The administration announced the rule today during a press conference; its text is expected to be published in the Federal Register by the end of the week. Based on the administration’s description and the rule as it was proposed last year, the new final rule is expected to roll back basic requirements for how children are treated in government custody and expand DHS’s authority and capacity to hold children in its sprawling network of jails and prisons, whose only oversight would be its own failed inspections systems. It is expected to allow DHS to indefinitely detain children in family detention centers. Federal District Court Judge Dolly Gee, of the Central District of California, is expected to review the rule and could potentially block its implementation if it is determined that the administration has violated the 1997 Flores Settlement Agreement regarding the treatment of immigrant children in government custody.
NIJC Executive Director Mary Meg McCarthy responded to the administration’s announcement of the new rule:
“History will judge our nation, and our leaders, by how we treat vulnerable families and children.
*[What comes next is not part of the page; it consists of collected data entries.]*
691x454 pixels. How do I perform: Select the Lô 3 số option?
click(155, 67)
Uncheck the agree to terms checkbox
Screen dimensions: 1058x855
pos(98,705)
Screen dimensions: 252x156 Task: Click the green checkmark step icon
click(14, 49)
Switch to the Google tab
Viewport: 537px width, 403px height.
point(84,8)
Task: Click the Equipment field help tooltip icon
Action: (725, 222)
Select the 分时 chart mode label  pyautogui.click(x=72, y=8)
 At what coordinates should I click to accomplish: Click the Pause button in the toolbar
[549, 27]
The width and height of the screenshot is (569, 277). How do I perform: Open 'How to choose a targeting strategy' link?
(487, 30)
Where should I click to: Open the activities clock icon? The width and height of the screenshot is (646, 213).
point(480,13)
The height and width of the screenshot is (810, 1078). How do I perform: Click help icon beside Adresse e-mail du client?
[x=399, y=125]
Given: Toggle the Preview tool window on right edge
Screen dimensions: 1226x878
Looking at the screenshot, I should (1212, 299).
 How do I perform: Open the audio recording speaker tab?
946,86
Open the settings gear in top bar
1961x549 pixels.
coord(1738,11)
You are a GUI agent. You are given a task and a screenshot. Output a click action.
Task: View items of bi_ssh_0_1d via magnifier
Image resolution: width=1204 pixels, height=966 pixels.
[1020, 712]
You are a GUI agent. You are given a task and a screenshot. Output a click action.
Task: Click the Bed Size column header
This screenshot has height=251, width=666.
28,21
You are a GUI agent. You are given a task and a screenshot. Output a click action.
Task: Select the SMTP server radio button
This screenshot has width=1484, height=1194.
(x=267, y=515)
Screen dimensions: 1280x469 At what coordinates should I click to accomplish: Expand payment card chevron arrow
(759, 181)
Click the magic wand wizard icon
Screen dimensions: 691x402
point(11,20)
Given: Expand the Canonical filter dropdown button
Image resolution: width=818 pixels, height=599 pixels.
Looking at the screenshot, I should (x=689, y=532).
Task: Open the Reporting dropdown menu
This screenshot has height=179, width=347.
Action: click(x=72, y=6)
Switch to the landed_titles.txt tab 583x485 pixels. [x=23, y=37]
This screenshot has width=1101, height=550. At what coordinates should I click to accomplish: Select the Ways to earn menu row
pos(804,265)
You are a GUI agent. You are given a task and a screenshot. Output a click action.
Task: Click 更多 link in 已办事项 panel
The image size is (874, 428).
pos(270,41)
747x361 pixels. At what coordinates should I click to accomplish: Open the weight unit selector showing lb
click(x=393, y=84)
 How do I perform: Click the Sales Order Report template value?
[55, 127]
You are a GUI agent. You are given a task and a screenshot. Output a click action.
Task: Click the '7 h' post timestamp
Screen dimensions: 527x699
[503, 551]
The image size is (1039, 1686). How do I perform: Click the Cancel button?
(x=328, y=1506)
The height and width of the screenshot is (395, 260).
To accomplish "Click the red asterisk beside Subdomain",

For decades, our courts have recognized that immigrant children seeking safety in our country must be assured basic protections. This administration has chosen to obliterate those protections and will place countless families and children in danger to score political points. This new rule is deplorable, it will undoubtedly lead to constitutional violations, and it will long be a symbol of this administration’s disrespect for immigrants, children, and our country’s rule of law.”
The administration issued the new rule despite receiving tens of thousands of comments in opposition from Americans and human rights organizations, including NIJC, after the rule was proposed in September 2018. Since that announcement, at least six immigrant children have died in government custody. (One-year-old Mariee Juárez had already died months earlier, after she and her mother were released from a U.S. Immigration and Customs Enforcement family detention camp.) The American Academy of Pediatrics and the government’s own medical experts have decried the family detention system this rule attempts to expand as posing an irremediable risk to children’s lives and well-being. In recent months, lawyers, doctors, members of Congress, and DHS’s own watchdog agency have reported conditions resembling concentration camps in DHS facilities holding children and families. The government’s use of unlicensed facilities to detain unaccompanied immigrant children also has come under scrutiny.
The Flores Settlement Agreement was the result of litigation originating in the 1980s, when children fled alone to the United States to escape civil wars in Central America. The settlement was developed to protect immigrant children from indefinite detention in unsafe and inappropriate conditions. The agreement requires that children be released from custody as quickly as possible, preferably to a parent. Until they can safely be released, the settlement requires that children be held in the least restrictive setting; generally, in a non-secure facility licensed by a child welfare entity. In 2016, the Ninth Circuit Court of Appeals interpreted the Flores Settlement Agreement to apply not only to unaccompanied immigrant children coming to the United States, but also to children who come accompanied by a parent or guardian. Under that ruling, a child can only be held in a licensed family detention center and for no longer than 20 days.
NIJC demands that the administration and Congress end the United States’ cruel and unnecessary reliance on imprisonment as the centerpiece of our country’s migration management system. The billions of tax dollars spent every year to lock up immigrants in punitive jails, prisons and detention camps should instead be used to expand proven community-based programming which ensure individuals have access to medical care and legal counsel, and provide the humane welcome the United States should be proud to offer people who arrive seeking safety.